Problem to work on — What is needed is a word-for-word copy of all the entries, minus the pictures.

-- -- --

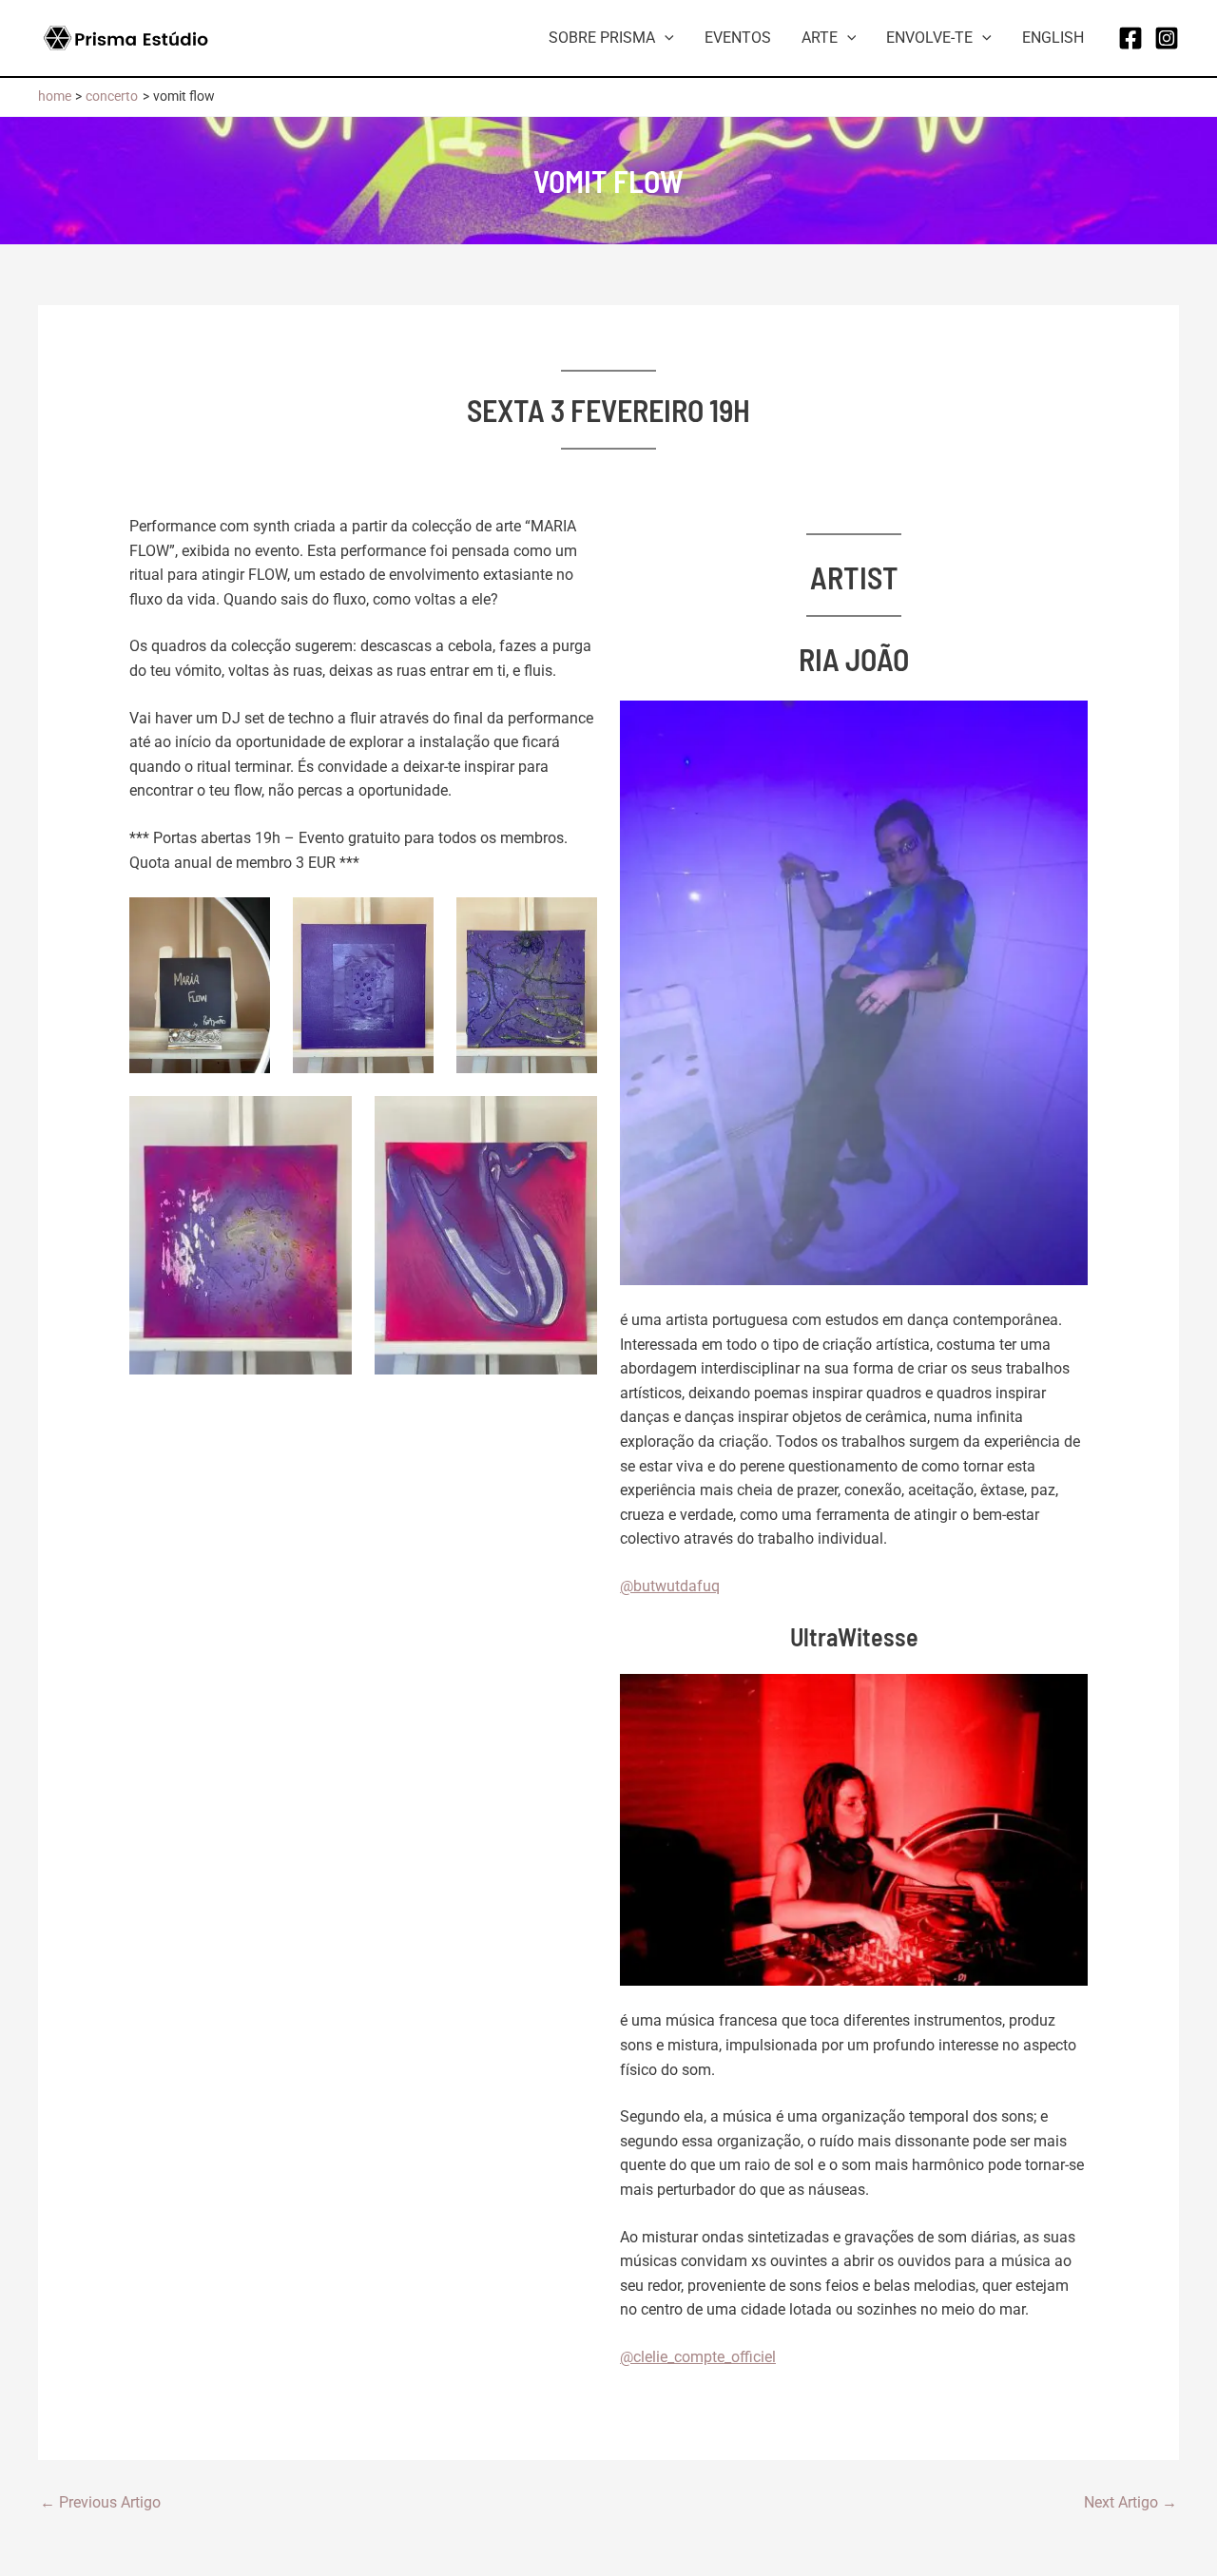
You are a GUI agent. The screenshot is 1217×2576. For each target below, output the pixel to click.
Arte (820, 38)
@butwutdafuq (670, 1586)
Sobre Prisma (602, 38)
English (1053, 38)
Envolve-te (929, 38)
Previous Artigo (100, 2502)
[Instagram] (1166, 38)
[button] (664, 38)
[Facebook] (1130, 38)
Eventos (738, 38)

-- -- --

Answer area —
You are a GUI agent. The screenshot is 1217×2576. For each target below, output the pixel to click.
Arte (820, 38)
@butwutdafuq (670, 1586)
Sobre Prisma (602, 38)
English (1053, 38)
Envolve-te (929, 38)
Previous Artigo (100, 2502)
[Instagram] (1166, 38)
[button] (664, 38)
[Facebook] (1130, 38)
Eventos (738, 38)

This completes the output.